Time for another installment of “Ask the Anarchist Reverend”! As always, feel free to email, tweet, or leave a comment to ask your own question.
What is different about the reasons Christianity uses to condemn trans folks than GLB folks?
Thank you for asking this question. It really annoys me when people talk about the “clobber passages” about LGBT people and then only talk about the ones that deal with being LGB. There are different issues at play here.
First, I want to recommend the book “Trans-gendered: Theology, Ministry, and Communities of Faith” by Justin Tanis. His is the absolute BEST 101 book about trans* issues and the church. He covers what I’m about to outline in much more depth.
There are two major differences between Christian condemnation of GLB people and trans* folks (even though, honestly, the whole community is often lumped together and these distinctions aren’t made).
* There are the different “clobber passages” (7 against GLB folks, 1 against trans* folks)
There is only one passage that seems to point to displeasure with transgender people, and it has to do with clothing. Deutoronomy 22:5: Women must not wear men’s clothes, and men must not wear women’s clothes. Everyone who does such things is detestable to the Lord your God. (CEB) This passage is found in the purity codes. One could make the argument that in these times the lines between “men’s” and “women’s” clothing is blurred to be pretty much meaningless. One could also make the argument that as a transgender man it would be against my nature to wear women’s clothing and so therefore I am abiding by the command. One could also say that whatever gender you are, wearing clothing makes that clothing belong to your gender (hence a man who chooses to wear a skirt is wearing men’s clothing because he is a man). You can do a lot with this one passage.
* There is also the difference between identity and behaviour. Now this gets a little dicey: I don’t mean to say that GLB identity is simply about behaviour (because it’s not) but in the narrative of Christian anti-gay rhetoric that’s what it comes down to. One could technically be GLB and not sinful so long as one didn’t act, sexually, on their feelings (so the story goes). For trans* folks it’s not about sexual behaviour but about intrinsic gender identity.

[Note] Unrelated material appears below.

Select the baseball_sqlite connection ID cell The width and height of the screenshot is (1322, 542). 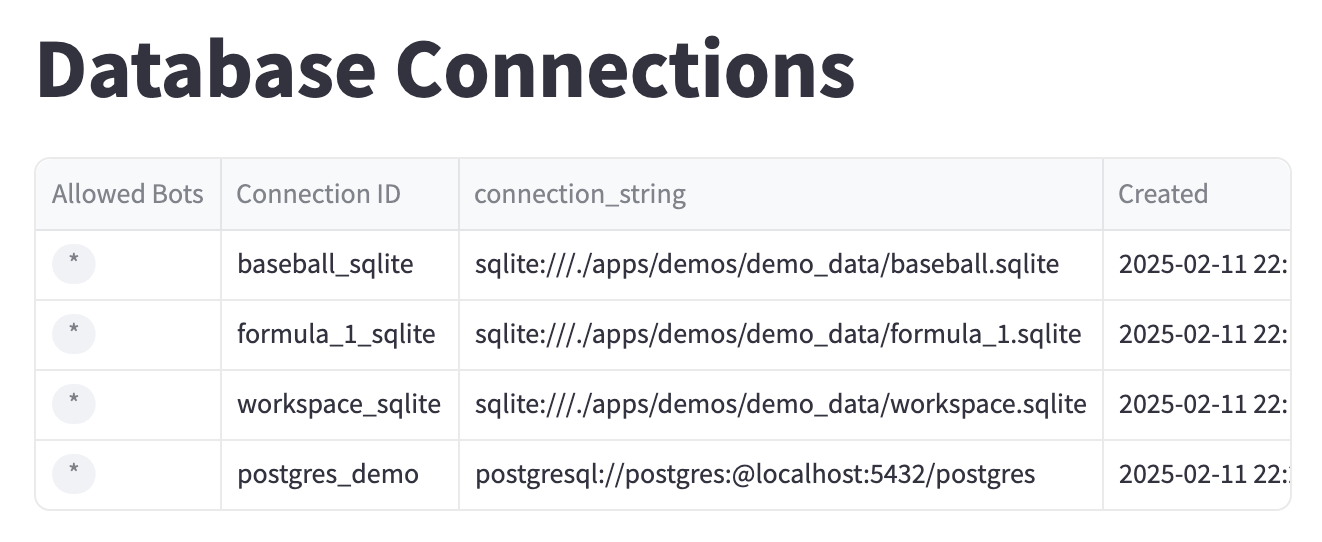click(340, 264)
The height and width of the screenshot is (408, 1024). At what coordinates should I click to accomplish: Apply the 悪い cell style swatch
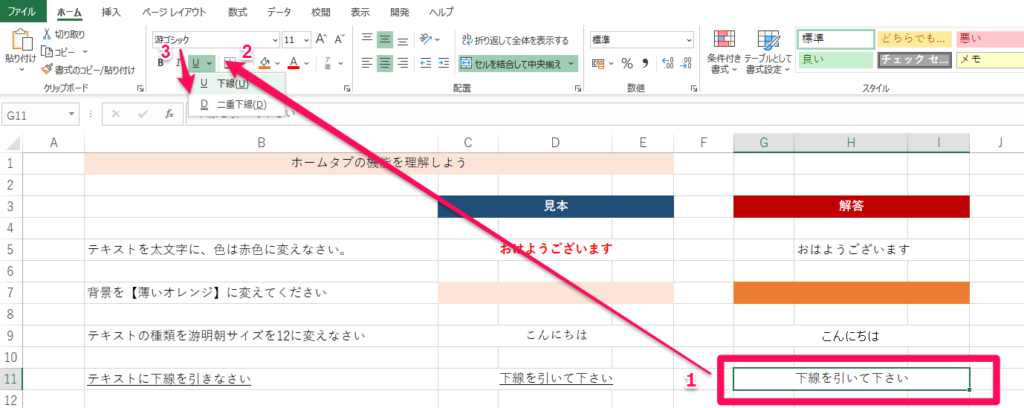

This line does get blurred a bit when Christian folks deny the gender identity of a trans* person and then accuse them of same gender sexual behaviour. (For instance if I, as a transgender man, had a relationship with a woman a Christian might say that I am in a lesbian relationship.)
So that’s a basic overview of the condemning passage.
But really, is this conversation helpful? If someone has an issue with trans* people, is my explanation of the ONE verse that seems to condemn transgender people really going to change their mind? I think not. Especially since we have been debating those seven clobber passages about GLB people for at least 30 years now and the debate is still just as heated.
Here’s what I think debating these passages does allow: It allows us to stay at a 101 level. It allows us to get caught in semantics and definitions of Greek and Hebrew words and allows us to continue to deny that we are talking about actual people with actual feelings and actual lives. It allows us to never move past this defensive posture of sin and apologetics. And so we prooftext and argue and accuse and waffle. We bring out people who can debate both sides. We try to build bridges between different communities. This isn’t a helpful conversation.
As my friend Brian says we queer folks don’t have time for cheap theology. And this proof texting is cheap theology at it’s worst. If you want to know what these passages say, read Justin’s book and then let’s move on.
Instead here’s what I think is a helpful conversation: As we read throughout Scripture there is a large number of affirming passages for trans* and gender non-conforming people. We find righteous women warriors, a wonderful passage in Isaiah about Eunuchs being given a name and a family, Jesus’ words of affirmation towards Eunuchs, the man carrying a jar of water in the Passion narrative, the Ethiopian Eunuch in Acts, and much more. There is ample evidence that people who don’t conform to gender norms are not only accepted but celebrated throughout the Scriptures.
There is also a lot of room to read trans* experiences into Scripture. You can see the work I’ve done with this by reading my trans* Passion narrative.
Check out Peterson Toscano’s “Transfigurations” to see even more gender rebels throughout Scripture.
(ps: my mini-rant in the middle of this post is not aimed at the person who asked this question, instead it is aimed at all of the folks who keep this conversation in the 101 realm and refuse to allow it to move from there. It is all of the speakers who continue to travel around debating “clobber passages” from any stage that will have them. It is the people who refuse to do their own research and who want queer folks to explain it to them “just one more time” (for thirty years). It’s time to move on.)